══ Data in this exercise
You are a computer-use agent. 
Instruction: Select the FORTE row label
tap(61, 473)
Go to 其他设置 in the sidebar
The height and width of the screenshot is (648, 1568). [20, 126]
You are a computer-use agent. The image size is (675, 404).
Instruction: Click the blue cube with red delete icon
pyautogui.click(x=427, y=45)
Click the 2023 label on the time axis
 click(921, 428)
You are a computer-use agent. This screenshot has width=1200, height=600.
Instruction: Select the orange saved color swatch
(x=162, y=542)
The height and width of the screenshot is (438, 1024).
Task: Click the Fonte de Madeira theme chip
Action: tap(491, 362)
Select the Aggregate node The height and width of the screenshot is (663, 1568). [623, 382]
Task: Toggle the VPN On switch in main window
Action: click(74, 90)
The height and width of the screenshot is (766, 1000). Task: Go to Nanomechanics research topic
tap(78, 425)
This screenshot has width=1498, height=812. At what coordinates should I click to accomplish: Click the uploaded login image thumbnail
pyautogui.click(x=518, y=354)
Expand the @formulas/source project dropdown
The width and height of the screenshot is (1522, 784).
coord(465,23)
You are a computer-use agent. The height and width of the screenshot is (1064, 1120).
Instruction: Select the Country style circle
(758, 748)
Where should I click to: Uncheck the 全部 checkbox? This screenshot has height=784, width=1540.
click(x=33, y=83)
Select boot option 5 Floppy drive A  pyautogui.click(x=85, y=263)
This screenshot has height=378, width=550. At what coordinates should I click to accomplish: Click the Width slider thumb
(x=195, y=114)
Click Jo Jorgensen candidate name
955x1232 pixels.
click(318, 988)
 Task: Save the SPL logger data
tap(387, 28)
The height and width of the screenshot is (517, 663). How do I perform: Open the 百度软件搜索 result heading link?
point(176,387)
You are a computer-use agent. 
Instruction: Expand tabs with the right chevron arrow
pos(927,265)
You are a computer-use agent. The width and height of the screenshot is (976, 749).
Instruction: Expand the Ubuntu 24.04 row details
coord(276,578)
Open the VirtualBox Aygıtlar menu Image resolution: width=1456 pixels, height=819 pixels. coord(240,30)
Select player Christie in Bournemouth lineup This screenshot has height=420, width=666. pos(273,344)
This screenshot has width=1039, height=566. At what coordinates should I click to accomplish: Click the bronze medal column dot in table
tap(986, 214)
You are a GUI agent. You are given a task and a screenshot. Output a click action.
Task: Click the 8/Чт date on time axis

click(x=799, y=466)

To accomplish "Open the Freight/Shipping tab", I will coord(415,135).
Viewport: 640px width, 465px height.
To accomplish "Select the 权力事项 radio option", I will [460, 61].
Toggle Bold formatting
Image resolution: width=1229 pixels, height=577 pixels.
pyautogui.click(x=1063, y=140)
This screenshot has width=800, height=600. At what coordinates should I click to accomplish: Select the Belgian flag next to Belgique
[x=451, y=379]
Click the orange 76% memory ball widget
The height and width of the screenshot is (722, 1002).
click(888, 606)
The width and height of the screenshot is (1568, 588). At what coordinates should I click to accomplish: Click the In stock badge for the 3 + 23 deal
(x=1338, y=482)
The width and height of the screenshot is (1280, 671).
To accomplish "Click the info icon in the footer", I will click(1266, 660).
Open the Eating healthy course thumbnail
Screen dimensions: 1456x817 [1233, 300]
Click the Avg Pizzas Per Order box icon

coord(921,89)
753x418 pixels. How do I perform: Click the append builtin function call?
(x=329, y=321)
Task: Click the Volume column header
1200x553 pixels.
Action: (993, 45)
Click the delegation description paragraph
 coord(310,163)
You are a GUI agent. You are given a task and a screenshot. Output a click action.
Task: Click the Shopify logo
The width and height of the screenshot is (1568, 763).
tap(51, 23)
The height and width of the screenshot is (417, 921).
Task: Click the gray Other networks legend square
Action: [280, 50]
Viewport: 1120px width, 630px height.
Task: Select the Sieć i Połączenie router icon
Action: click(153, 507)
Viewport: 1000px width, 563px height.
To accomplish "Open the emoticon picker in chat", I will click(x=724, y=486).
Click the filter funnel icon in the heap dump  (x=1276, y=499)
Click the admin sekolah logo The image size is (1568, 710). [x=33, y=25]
════
> _Objective_
Update the material above by replacing every "computer-use agent" with "screen navigation assistant", keeping everything else unchanged.

> _Result_
You are a screen navigation assistant. 
Instruction: Select the FORTE row label
tap(61, 473)
Go to 其他设置 in the sidebar
The height and width of the screenshot is (648, 1568). [20, 126]
You are a screen navigation assistant. The image size is (675, 404).
Instruction: Click the blue cube with red delete icon
pyautogui.click(x=427, y=45)
Click the 2023 label on the time axis
 click(921, 428)
You are a screen navigation assistant. This screenshot has width=1200, height=600.
Instruction: Select the orange saved color swatch
(x=162, y=542)
The height and width of the screenshot is (438, 1024).
Task: Click the Fonte de Madeira theme chip
Action: tap(491, 362)
Select the Aggregate node The height and width of the screenshot is (663, 1568). [623, 382]
Task: Toggle the VPN On switch in main window
Action: click(74, 90)
The height and width of the screenshot is (766, 1000). Task: Go to Nanomechanics research topic
tap(78, 425)
This screenshot has width=1498, height=812. At what coordinates should I click to accomplish: Click the uploaded login image thumbnail
pyautogui.click(x=518, y=354)
Expand the @formulas/source project dropdown
The width and height of the screenshot is (1522, 784).
coord(465,23)
You are a screen navigation assistant. The height and width of the screenshot is (1064, 1120).
Instruction: Select the Country style circle
(758, 748)
Where should I click to: Uncheck the 全部 checkbox? This screenshot has height=784, width=1540.
click(x=33, y=83)
Select boot option 5 Floppy drive A  pyautogui.click(x=85, y=263)
This screenshot has height=378, width=550. At what coordinates should I click to accomplish: Click the Width slider thumb
(x=195, y=114)
Click Jo Jorgensen candidate name
955x1232 pixels.
click(318, 988)
 Task: Save the SPL logger data
tap(387, 28)
The height and width of the screenshot is (517, 663). How do I perform: Open the 百度软件搜索 result heading link?
point(176,387)
You are a screen navigation assistant. 
Instruction: Expand tabs with the right chevron arrow
pos(927,265)
You are a screen navigation assistant. The width and height of the screenshot is (976, 749).
Instruction: Expand the Ubuntu 24.04 row details
coord(276,578)
Open the VirtualBox Aygıtlar menu Image resolution: width=1456 pixels, height=819 pixels. coord(240,30)
Select player Christie in Bournemouth lineup This screenshot has height=420, width=666. pos(273,344)
This screenshot has width=1039, height=566. At what coordinates should I click to accomplish: Click the bronze medal column dot in table
tap(986, 214)
You are a GUI agent. You are given a task and a screenshot. Output a click action.
Task: Click the 8/Чт date on time axis

click(x=799, y=466)

To accomplish "Open the Freight/Shipping tab", I will coord(415,135).
Viewport: 640px width, 465px height.
To accomplish "Select the 权力事项 radio option", I will [460, 61].
Toggle Bold formatting
Image resolution: width=1229 pixels, height=577 pixels.
pyautogui.click(x=1063, y=140)
This screenshot has width=800, height=600. At what coordinates should I click to accomplish: Select the Belgian flag next to Belgique
[x=451, y=379]
Click the orange 76% memory ball widget
The height and width of the screenshot is (722, 1002).
click(888, 606)
The width and height of the screenshot is (1568, 588). At what coordinates should I click to accomplish: Click the In stock badge for the 3 + 23 deal
(x=1338, y=482)
The width and height of the screenshot is (1280, 671).
To accomplish "Click the info icon in the footer", I will click(1266, 660).
Open the Eating healthy course thumbnail
Screen dimensions: 1456x817 [1233, 300]
Click the Avg Pizzas Per Order box icon

coord(921,89)
753x418 pixels. How do I perform: Click the append builtin function call?
(x=329, y=321)
Task: Click the Volume column header
1200x553 pixels.
Action: (993, 45)
Click the delegation description paragraph
 coord(310,163)
You are a GUI agent. You are given a task and a screenshot. Output a click action.
Task: Click the Shopify logo
The width and height of the screenshot is (1568, 763).
tap(51, 23)
The height and width of the screenshot is (417, 921).
Task: Click the gray Other networks legend square
Action: [280, 50]
Viewport: 1120px width, 630px height.
Task: Select the Sieć i Połączenie router icon
Action: click(153, 507)
Viewport: 1000px width, 563px height.
To accomplish "Open the emoticon picker in chat", I will click(x=724, y=486).
Click the filter funnel icon in the heap dump  (x=1276, y=499)
Click the admin sekolah logo The image size is (1568, 710). [x=33, y=25]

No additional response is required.